Records provided:
◆ ◆ ◆ ◆ ◆ ◆ ◆

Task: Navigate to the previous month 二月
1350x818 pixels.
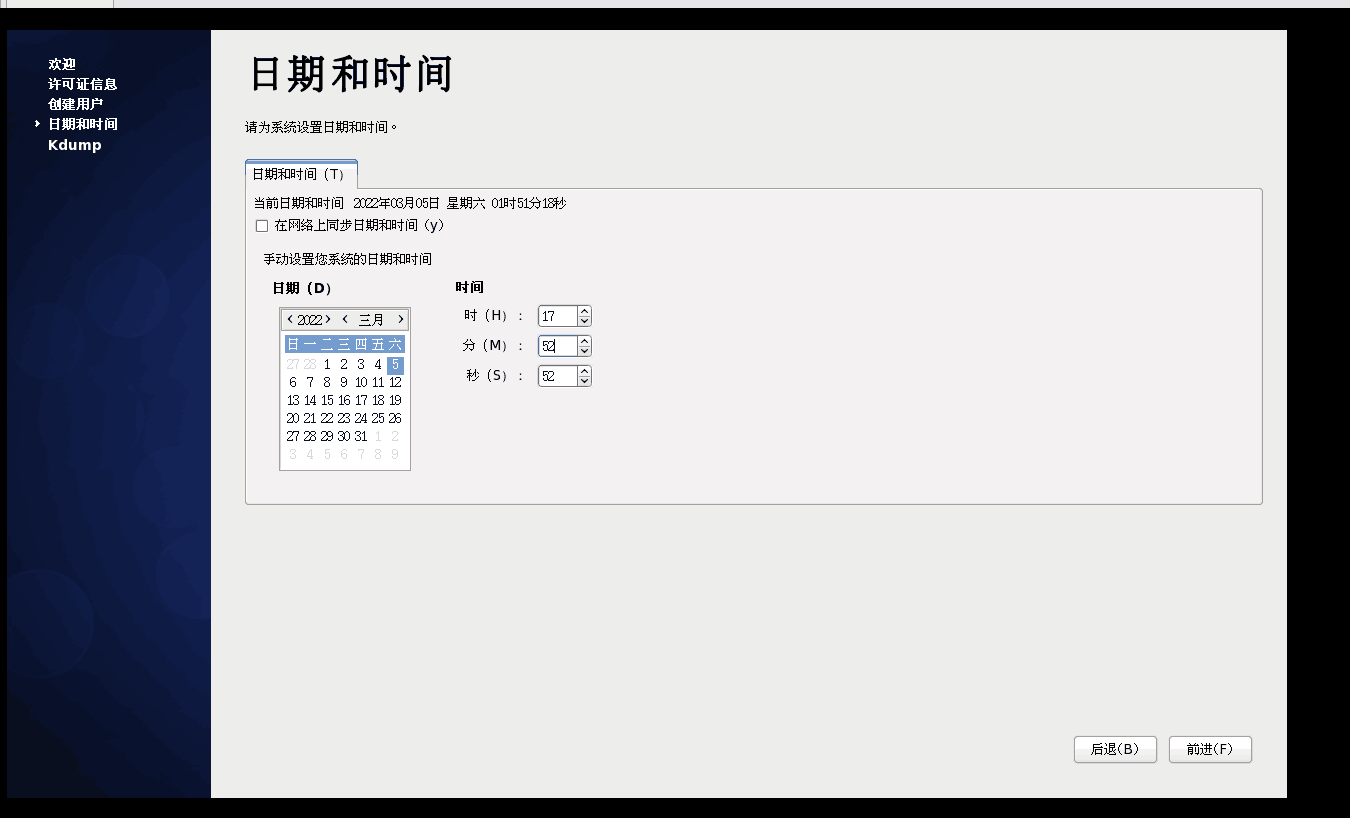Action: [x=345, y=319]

◆ ◆ ◆ ◆ ◆ ◆ ◆

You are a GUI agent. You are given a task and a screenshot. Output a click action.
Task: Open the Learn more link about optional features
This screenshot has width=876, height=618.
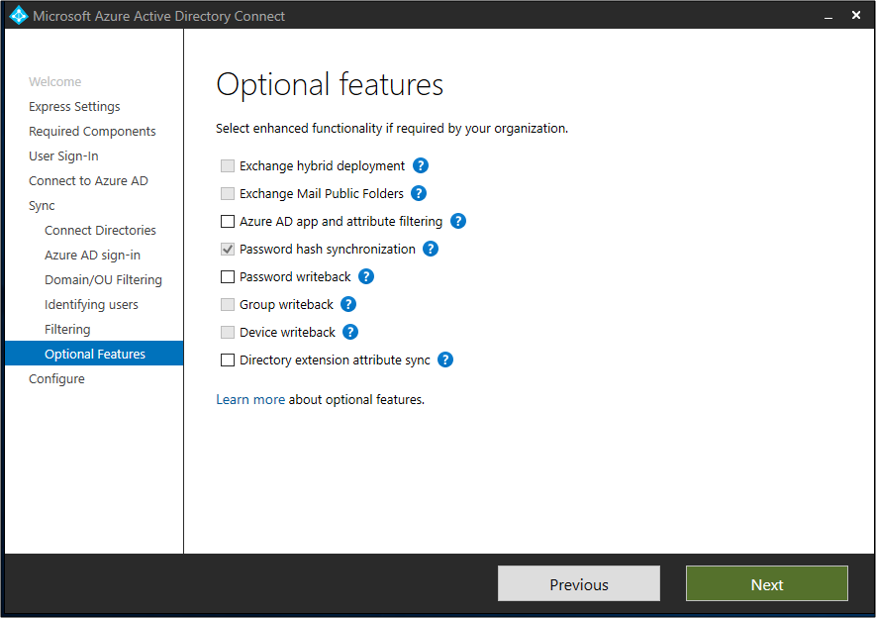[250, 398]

◆ ◆ ◆ ◆ ◆ ◆ ◆

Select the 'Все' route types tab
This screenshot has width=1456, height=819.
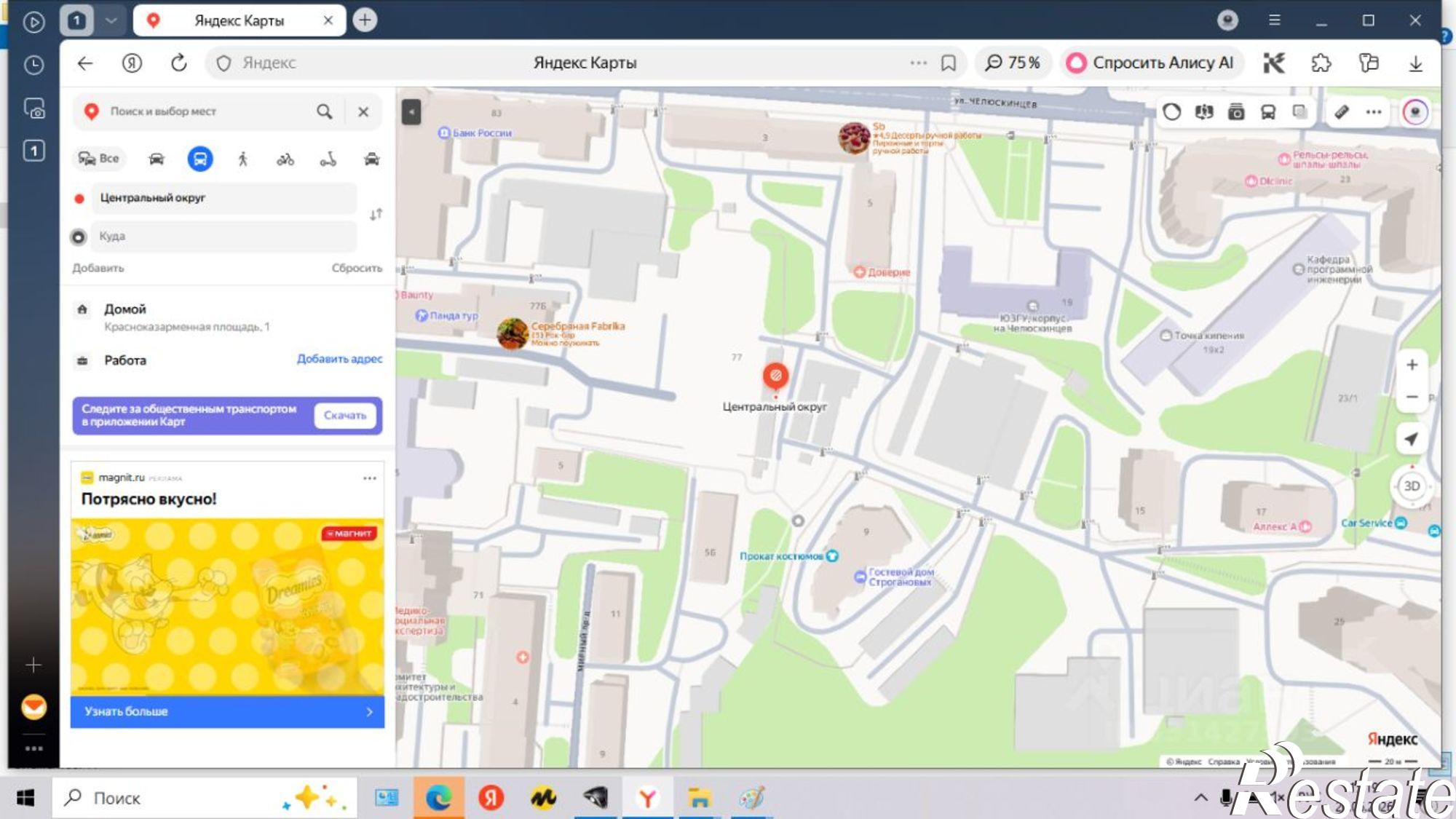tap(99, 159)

◆ ◆ ◆ ◆ ◆ ◆ ◆

Stated exercise: Gather every line of the records above that contains the string "screenshot". Treat uppercase and lowercase letters as different.

Exercise result:
You are a GUI agent. You are given a task and a screenshot. Output a click action.
This screenshot has width=876, height=618.
This screenshot has width=1456, height=819.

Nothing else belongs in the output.